Le mot Entrevoir, titre générique donné pour un ensemble de courts-métrages tournés entre 1973 et 2021, définit parfaitement la teneur de l'art de Cahen, son côté fugitif et éphémère. Certains des titres de ses films soulignent immédiatement cette dimension de l’œuvre: Images du carnaval de Bâle, L'Entr'aperçu, Sept visions fugitives... Il s'agit toujours de tenter de saisir quelque chose du Réel tout en ayant conscience de l'impossibilité de l'embrasser dans son entièreté. Rendre compte de la réalité, c'est forcément ne prélever que des visions partielles et partiales qui ne pourront jamais englober la totalité de ce qui constitue la nature et les êtres. Il est d'ailleurs intéressant de constater que Robert Cahen offre souvent une place au regard de l'Autre dans ses films. Dans le plus beau des sept fragments de Sept visions fugitives, il filme une rue très peuplée en se concentrant sur les regards que les badauds lui jettent, l'attention attirée par la caméra. Il y a dans tous ces regards une énigme, un mystère qui est celui d'un monde que nous ne percevrons jamais de la même manière. Lorsque Cahen monte une série de photos de sa fille (Karine) de sa naissance à l'âge de ses six ans, il met encore en valeur son regard comme nécessaire réciprocité pour envisager l'altérité. Et si ce regard de la fillette est ce qui semble le moins évoluer, ces changements qu'apporte le temps dans l'apparence du sujet prouve le caractère volatile et éphémère de la perception. Tourné en Super 8, les Images du carnaval de Bâle retrouve cette opacité du Réel en se concentrant sur les masques et, toujours, ces regards tournés face à la caméra.

Avec la vidéo, le Réel pourrait se dévoiler de manière plus directe.
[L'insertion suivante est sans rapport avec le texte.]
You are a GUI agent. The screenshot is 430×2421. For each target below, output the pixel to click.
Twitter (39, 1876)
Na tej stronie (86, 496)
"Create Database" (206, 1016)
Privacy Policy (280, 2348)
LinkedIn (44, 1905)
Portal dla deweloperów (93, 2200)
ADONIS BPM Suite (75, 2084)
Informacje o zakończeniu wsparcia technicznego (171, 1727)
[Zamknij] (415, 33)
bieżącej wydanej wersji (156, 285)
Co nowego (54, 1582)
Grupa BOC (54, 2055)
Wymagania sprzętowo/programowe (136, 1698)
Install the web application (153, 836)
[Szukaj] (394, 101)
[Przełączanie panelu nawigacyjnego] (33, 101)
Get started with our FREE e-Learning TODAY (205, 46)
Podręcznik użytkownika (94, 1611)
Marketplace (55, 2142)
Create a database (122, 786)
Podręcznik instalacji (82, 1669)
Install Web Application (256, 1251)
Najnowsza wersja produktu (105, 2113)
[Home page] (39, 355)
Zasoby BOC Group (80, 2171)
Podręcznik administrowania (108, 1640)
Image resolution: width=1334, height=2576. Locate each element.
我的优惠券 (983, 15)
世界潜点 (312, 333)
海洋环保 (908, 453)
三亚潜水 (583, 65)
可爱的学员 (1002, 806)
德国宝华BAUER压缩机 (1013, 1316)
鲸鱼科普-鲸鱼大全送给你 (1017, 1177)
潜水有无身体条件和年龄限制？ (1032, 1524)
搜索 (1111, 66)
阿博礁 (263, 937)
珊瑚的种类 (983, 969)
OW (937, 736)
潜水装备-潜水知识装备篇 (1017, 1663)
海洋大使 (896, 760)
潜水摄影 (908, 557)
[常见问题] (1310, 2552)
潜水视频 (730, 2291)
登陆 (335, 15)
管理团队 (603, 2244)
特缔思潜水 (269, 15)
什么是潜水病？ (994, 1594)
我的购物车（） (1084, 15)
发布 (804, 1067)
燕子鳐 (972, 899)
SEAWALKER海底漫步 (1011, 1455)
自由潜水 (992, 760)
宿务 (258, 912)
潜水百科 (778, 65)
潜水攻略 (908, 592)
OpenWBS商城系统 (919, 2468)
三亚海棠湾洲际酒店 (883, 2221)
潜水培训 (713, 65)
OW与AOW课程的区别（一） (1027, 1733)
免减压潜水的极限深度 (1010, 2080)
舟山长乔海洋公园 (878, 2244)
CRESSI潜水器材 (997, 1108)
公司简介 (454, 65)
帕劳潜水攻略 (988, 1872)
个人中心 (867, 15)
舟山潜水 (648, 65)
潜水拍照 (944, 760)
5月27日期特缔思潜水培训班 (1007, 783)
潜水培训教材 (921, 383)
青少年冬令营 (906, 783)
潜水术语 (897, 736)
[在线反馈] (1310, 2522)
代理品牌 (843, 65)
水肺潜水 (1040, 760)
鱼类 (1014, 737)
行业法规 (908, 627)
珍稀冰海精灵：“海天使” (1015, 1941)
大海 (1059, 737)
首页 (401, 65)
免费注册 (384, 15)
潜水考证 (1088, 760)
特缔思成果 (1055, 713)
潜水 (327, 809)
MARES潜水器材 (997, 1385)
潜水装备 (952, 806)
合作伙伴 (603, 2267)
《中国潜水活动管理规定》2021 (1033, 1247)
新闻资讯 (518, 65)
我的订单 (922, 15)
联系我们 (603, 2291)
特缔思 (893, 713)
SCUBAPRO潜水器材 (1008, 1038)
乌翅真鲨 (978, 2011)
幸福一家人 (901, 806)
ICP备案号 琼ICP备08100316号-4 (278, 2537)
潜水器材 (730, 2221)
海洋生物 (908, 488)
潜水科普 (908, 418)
C'est ce que suggère un certain prosaïsme qu'on trouve toujours chez Robert Cahen, une manière de prélever au loin (Sept visions fugitives) des paysages (Hong Kong Song) ou des corps au travail (Corps flottants). Mais le réalisateur travaille ensuite la matière même de l'image (ralentis, surimpressions, effets oscillographiques...) et du son pour distordre notre perception et montrer que le réel nous échappe : ce sont des paysages qui deviennent des corps et vice-versa (L'Étreinte, Sign), des villes se transformant en amoncellement abstrait de lumières, de sons, de mouvements...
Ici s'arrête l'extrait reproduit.